= Übungsaufgabe 1 =
Schreib aus dem Text über die Schmugglerpfade zur Eisernen Hand die Stelle von „Es war gerade die“ bis „Maienbühl begleiten durfte.“ wortgetreu ab.

= Textabschnitt =
————

Auf Schmugglerpfaden zur Eisernen Hand

Niggi Basler

Es war gerade die richtige Stimmung, als ich in einer dunklen, regnerischen Nacht Grenzwachtmeister N. auf seiner Kontrolltour über den Maienbühl begleiten durfte.

 

«Es ist gut, daß Sie nicht im Sonntagskleid gekommen sind, denn unser Weg wird hie und da feucht und schmal sein», meinte mein Begleiter. Am Anfang sah es zwar noch nicht so aus, als wir in der dunklen Schlucht des geteerten Hohlweges hinter der «Charmille» emporstiegen.

 

«Da passierte vor ...zig Jahren auch etwas: Als unser Grenzwächter seine Runde gerade beenden wollte und von der Inzlinger Grenze her über das Hinterengeli heimwärts zog, da hörte er beim Gebüschrand am Hohlweg ein verdächtiges Geräusch im mitternächtlichen Dunkel. Er schlich näher hinzu und gewahrte zwei Gestalten, welche, offenbar von der Grenze herkommend, Riehen zustrebten. Auf den Haltruf hin blieb bloß der eine stehen — der andere sprang seitwärts ins Gebüsch. Dort ist jene Stelle, wo er sich zum Hohlweg hinunterrollen ließ — es war gerade so dunkel wie jetzt. — Glücklicherweise ist im gleichen Moment des Grenzwächters Ablösung erschienen, so daß beide heimlichen Grenzgänger abgeführt werden konnten. Ohne jene Ablösung wäre die Begegnung für den einzelnen Grenzwächter nicht so gut abgelaufen. Denn es erwies sich nachher, als man die Personalien im Grenzposten prüfte, daß jener Hohlweg-Flüchtling ein bekannter Meisterboxer war...»

————

= Übungsaufgabe 2 =
Bring die Zeilen der Einträge weiter unten von der Zeile mit „Task: Select file name UNIT 2-2.mp4“ bis zur Zeile mit „click(x=808, y=47)“, beide eingeschlossen, in eine JSON-Liste von Strings mit einem String pro Zeile. Leere Zeilen lässt du weg.

————

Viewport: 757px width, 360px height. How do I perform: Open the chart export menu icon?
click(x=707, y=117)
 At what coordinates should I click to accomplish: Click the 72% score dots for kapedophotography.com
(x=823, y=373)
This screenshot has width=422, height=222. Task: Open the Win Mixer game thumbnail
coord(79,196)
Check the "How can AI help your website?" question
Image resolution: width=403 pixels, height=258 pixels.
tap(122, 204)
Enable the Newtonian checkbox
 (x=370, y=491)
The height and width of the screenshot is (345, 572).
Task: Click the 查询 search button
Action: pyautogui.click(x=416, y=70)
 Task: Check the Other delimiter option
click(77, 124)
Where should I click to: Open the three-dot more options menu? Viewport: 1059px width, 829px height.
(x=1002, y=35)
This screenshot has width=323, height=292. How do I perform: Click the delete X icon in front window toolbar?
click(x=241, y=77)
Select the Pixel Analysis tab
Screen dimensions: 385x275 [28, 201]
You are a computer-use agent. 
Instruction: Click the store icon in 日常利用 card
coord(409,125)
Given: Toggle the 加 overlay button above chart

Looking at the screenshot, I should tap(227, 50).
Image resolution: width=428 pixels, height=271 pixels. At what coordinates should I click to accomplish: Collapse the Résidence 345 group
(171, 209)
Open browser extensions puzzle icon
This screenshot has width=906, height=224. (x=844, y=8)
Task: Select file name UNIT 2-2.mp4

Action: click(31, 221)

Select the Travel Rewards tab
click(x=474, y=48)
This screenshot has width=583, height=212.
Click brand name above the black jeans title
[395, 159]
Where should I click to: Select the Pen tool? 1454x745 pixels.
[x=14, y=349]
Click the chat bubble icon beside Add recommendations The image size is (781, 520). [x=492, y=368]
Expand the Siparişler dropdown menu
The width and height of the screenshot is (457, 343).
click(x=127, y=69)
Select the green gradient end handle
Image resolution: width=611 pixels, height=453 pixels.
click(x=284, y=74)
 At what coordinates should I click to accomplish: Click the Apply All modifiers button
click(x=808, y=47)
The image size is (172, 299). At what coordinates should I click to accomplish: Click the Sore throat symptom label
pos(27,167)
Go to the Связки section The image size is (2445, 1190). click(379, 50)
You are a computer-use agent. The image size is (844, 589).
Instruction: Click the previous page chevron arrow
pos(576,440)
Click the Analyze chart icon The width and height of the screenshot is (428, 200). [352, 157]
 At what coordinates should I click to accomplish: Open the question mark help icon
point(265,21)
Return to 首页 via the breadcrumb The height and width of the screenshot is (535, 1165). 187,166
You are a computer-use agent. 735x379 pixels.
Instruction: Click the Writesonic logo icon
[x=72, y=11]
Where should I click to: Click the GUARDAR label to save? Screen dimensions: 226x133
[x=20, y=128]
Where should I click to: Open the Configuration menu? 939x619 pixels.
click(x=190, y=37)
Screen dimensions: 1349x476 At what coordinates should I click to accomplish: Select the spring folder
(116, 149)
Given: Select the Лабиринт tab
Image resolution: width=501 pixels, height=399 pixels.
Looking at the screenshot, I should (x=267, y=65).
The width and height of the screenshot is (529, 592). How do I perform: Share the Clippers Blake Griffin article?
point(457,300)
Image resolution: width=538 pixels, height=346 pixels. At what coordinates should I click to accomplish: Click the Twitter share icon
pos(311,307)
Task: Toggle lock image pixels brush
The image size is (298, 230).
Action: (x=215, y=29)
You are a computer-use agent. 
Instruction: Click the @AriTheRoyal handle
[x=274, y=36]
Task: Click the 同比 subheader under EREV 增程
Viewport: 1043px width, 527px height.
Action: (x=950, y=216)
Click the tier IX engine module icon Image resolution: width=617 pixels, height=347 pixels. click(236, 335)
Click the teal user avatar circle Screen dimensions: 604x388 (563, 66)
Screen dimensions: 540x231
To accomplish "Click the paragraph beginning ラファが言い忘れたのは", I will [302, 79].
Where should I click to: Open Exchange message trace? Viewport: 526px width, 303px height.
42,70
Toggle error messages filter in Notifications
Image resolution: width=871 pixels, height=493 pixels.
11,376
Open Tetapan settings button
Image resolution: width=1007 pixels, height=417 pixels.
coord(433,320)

————

= Richtiges Ergebnis 1 =
Es war gerade die richtige Stimmung, als ich in einer dunklen, regnerischen Nacht Grenzwachtmeister N. auf seiner Kontrolltour über den Maienbühl begleiten durfte.

= Richtiges Ergebnis 2 =
[
  "Task: Select file name UNIT 2-2.mp4",
  "Action: click(31, 221)",
  "Select the Travel Rewards tab",
  "click(x=474, y=48)",
  "This screenshot has width=583, height=212.",
  "Click brand name above the black jeans title",
  "[395, 159]",
  "Where should I click to: Select the Pen tool? 1454x745 pixels.",
  "[x=14, y=349]",
  "Click the chat bubble icon beside Add recommendations The image size is (781, 520). [x=492, y=368]",
  "Expand the Siparişler dropdown menu",
  "The width and height of the screenshot is (457, 343).",
  "click(x=127, y=69)",
  "Select the green gradient end handle",
  "Image resolution: width=611 pixels, height=453 pixels.",
  "click(x=284, y=74)",
  " At what coordinates should I click to accomplish: Click the Apply All modifiers button",
  "click(x=808, y=47)"
]